Trade deficits are mostly okay. We have learned many times throughout this course that trade deficits are not bad. However, when it comes to increasing current consumption, this is not a good reason to incur a trade deficit; these projects (or ventures) do not improve the economy as a whole (Gwartney et al., 2018, sec. 19-6). In general, pros for trade deficits include an improved standard of living, comparative gain, and foreign investment (Bhatt, 2020). Foreign direct investment (FDI) is encouraged under these circumstances (Bhatt, 2020). Cons include that a deficit could be harmful for developing countries, job outsourcing could take place, and the value of currency could reduce (Bhatt, 2020). It is worth noting that a deficit only harms a developing country that incurs such a deficit; developed countries such as the U.S. need not worry about this con (Bhatt, 2020).
Question 4 (Andrew)
The balance of payments among countries ebbs and flows continuously based upon criteria such a volumes of trade, debts and loans being paid, variation in exchange rates, varying levels of inflation, and other economic parameters that affect a nations currency. One of the primary drivers of the currency exchange rate is the rate of inflation relative to other countries. If one country experiences rampant inflation while another remains stable in its prices, The country experiencing inflation will increase its desire for imported goods to alleviate rising costs, thus reducing the amount of that currency in the exchange market (Gwartney et al. 2018).

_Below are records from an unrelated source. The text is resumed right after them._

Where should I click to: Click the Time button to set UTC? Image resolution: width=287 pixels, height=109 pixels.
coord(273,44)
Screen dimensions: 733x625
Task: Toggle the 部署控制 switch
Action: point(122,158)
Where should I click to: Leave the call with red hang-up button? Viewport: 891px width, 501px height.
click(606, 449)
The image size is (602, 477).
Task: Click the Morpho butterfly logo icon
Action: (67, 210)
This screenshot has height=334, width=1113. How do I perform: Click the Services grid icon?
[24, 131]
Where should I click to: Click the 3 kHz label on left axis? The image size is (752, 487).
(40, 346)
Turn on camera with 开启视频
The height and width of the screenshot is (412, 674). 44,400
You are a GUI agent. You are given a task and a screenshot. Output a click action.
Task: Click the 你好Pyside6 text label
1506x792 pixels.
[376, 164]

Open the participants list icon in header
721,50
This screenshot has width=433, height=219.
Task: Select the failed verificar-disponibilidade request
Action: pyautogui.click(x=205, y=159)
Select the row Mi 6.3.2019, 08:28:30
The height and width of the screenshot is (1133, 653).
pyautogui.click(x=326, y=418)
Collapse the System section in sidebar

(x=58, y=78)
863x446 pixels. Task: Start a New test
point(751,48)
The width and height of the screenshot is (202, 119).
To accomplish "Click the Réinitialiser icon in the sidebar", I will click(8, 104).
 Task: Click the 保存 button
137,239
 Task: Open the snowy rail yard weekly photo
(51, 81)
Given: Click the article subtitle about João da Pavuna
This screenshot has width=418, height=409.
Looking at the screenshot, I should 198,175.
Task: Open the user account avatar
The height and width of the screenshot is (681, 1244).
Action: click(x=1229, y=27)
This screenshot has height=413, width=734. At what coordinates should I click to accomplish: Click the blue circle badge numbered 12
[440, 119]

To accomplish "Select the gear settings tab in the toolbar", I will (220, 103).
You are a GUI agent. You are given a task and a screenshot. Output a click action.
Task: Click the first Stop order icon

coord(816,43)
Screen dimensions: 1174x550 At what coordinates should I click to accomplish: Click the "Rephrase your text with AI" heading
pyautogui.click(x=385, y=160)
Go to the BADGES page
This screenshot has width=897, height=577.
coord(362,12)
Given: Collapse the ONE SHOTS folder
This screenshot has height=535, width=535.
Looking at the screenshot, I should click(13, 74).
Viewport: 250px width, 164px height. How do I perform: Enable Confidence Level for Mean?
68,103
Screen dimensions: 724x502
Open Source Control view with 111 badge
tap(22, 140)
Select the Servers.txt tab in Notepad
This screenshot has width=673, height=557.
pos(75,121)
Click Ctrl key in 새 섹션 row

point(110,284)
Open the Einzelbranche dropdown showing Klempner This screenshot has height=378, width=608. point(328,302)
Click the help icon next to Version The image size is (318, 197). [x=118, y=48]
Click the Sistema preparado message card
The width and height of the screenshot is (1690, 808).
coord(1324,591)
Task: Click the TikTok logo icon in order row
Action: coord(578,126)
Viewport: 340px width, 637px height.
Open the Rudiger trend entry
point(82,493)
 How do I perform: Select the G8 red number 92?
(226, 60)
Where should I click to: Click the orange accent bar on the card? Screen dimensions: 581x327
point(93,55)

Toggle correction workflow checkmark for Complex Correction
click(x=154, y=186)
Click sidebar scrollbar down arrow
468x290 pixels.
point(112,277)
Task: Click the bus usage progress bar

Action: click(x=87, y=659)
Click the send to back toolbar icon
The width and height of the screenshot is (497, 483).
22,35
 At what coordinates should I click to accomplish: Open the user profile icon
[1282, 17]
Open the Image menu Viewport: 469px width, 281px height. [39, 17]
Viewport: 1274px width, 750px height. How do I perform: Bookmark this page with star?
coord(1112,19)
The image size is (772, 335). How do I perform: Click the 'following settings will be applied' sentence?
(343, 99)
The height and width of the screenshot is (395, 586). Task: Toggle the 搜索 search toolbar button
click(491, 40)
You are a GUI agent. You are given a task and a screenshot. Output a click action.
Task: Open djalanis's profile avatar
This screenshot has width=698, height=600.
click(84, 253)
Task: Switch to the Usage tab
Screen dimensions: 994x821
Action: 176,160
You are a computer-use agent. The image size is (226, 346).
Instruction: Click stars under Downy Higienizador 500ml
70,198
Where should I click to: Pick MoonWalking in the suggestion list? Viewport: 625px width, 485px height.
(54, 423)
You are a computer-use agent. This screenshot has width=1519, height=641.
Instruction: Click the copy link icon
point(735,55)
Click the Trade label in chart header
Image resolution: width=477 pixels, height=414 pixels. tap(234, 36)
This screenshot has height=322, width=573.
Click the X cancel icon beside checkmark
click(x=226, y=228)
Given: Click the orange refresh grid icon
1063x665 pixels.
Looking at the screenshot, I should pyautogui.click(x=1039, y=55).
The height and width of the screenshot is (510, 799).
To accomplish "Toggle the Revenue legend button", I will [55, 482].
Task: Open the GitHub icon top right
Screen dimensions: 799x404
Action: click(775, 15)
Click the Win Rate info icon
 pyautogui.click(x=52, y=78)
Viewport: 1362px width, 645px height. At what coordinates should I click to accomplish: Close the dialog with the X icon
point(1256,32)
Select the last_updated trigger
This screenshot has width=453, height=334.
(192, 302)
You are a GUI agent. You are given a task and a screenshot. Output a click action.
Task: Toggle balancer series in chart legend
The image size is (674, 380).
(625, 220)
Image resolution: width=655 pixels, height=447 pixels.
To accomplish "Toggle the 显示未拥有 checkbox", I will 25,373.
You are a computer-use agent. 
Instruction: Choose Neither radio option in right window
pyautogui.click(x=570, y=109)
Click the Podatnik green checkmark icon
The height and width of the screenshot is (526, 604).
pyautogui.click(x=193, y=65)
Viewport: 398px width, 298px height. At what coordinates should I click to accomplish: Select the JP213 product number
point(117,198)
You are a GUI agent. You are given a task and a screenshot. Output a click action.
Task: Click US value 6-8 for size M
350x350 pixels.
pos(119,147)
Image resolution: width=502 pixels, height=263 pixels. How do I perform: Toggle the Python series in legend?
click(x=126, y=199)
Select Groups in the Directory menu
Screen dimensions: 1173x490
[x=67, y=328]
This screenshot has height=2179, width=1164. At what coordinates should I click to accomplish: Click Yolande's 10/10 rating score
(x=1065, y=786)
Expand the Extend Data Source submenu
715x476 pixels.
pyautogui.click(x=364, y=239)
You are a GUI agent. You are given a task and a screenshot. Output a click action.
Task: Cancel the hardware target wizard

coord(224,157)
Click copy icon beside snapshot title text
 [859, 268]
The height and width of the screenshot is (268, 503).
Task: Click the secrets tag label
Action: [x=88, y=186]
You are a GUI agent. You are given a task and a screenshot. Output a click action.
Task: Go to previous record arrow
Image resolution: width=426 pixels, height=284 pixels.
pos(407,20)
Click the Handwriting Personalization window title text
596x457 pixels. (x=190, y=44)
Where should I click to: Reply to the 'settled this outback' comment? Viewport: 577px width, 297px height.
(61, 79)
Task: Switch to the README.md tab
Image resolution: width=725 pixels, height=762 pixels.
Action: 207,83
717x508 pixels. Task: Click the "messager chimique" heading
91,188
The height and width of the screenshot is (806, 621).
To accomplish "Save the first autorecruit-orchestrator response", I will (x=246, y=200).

I do not believe that the United States needs to be worried about the trade deficit. Given we exist in a capitalistic globalized economy, the basis tenets of that economic structure dictate that markets determine the supply, demand and price. Its only natural that in this environment there will be disparities among nations, based upon the goods needed by each nation and their ability to efficiently produce them. Given that a trade deficit is simply importing more than a country is exporting to a specific country, its only natural that these will exist. Its common for when there is a strong dollar, and a growing economy inside the US, that the deficit will grow as consumers have more money to spend on foreign goods. The strong dollar makes foreign goods cheaper for consumers (McBride, Chatzky, 2019). Conversely, trade deficits are not always tied to strong economic growth. Japan and Germany for example have had multiple recessions, While running large trade deficits for the last 3 decades. They key here is to ensure that funds and goods received are being put towards productive drivers of GDP growth (Rice University, n.d.).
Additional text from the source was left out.